課題文:
----

もしもの避難時、家族みんなで考える「車中避難」の準備と注意点
はじめに:車中避難とは?
大きな災害が起きたとき、安全な場所に避難することが大切です。多くの場合、学校や公民館などが「避難所」として開かれます。しかし、避難所がいっぱいになったり、体調や特別な事情があって避難所で過ごすことが難しかったりする場合もあります。
そのようなとき、安全な場所にある車の中で一時的に過ごす「車中避難」も、一つの選択肢として考えられます。特に、小さなお子さんや高齢の家族がいる場合、プライベートな空間を保てる車中避難を選ぶ方もいます。
車中避難を選ぶ場合でも、安全に過ごすためには事前の準備と正しい知識が必要です。この情報が、もしものときに家族みんなで安全に過ごすための助けになれば幸いです。
車中避難のメリットとデメリット
車中避難には、良い点(メリット)と難しい点(デメリット)があります。これらをよく理解しておくことが大切です。
メリット(良い点)
- プライベートな空間が保てる: 家族だけで過ごせるため、周りに気を使うことが少なく、落ち着けます。
- ペットと一緒にいやすい: 避難所によってはペットが同伴できない場合がありますが、車の中なら一緒にいられます。
- 持病や体調に合わせやすい: 薬を飲む時間や休息など、家族のペースで過ごしやすい場合があります。
- 荷物の管理がしやすい: 必要なものをすぐに取り出せます。
デメリット(難しい点、注意が必要な点)
- エコノミークラス症候群のリスク: 長時間同じ姿勢で座っていると、足の血管に血のかたまりができやすくなります。これが肺に移動すると命に関わることもあります。

----

データ:
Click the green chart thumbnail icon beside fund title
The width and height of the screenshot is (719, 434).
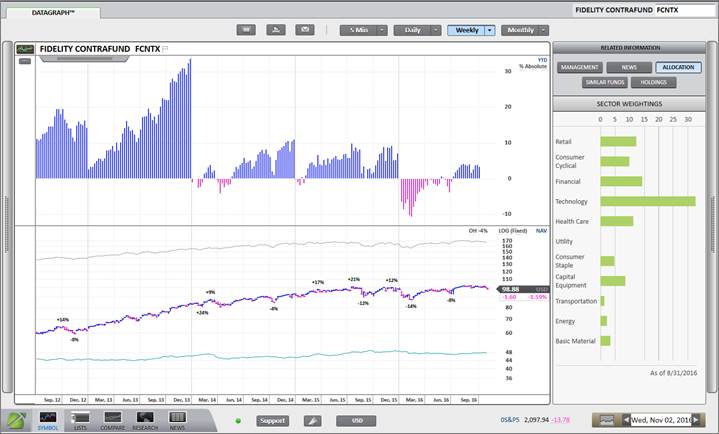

----

指示: 車中避難の文章を、「もしもの避難時、家族みんなで考える「車中避難」の準備と注意点」という語句を含むところから始めて「デメリット(難しい点、注意が必要な点)」の後までもう一度書き、その中の「ペット」をすべて「犬」に置き換えてください。 上の行は使わなくてかまいません。

解答:
もしもの避難時、家族みんなで考える「車中避難」の準備と注意点
はじめに:車中避難とは?
大きな災害が起きたとき、安全な場所に避難することが大切です。多くの場合、学校や公民館などが「避難所」として開かれます。しかし、避難所がいっぱいになったり、体調や特別な事情があって避難所で過ごすことが難しかったりする場合もあります。
そのようなとき、安全な場所にある車の中で一時的に過ごす「車中避難」も、一つの選択肢として考えられます。特に、小さなお子さんや高齢の家族がいる場合、プライベートな空間を保てる車中避難を選ぶ方もいます。
車中避難を選ぶ場合でも、安全に過ごすためには事前の準備と正しい知識が必要です。この情報が、もしものときに家族みんなで安全に過ごすための助けになれば幸いです。
車中避難のメリットとデメリット
車中避難には、良い点(メリット)と難しい点(デメリット)があります。これらをよく理解しておくことが大切です。
メリット(良い点)
- プライベートな空間が保てる: 家族だけで過ごせるため、周りに気を使うことが少なく、落ち着けます。
- 犬と一緒にいやすい: 避難所によっては犬が同伴できない場合がありますが、車の中なら一緒にいられます。
- 持病や体調に合わせやすい: 薬を飲む時間や休息など、家族のペースで過ごしやすい場合があります。
- 荷物の管理がしやすい: 必要なものをすぐに取り出せます。
デメリット(難しい点、注意が必要な点)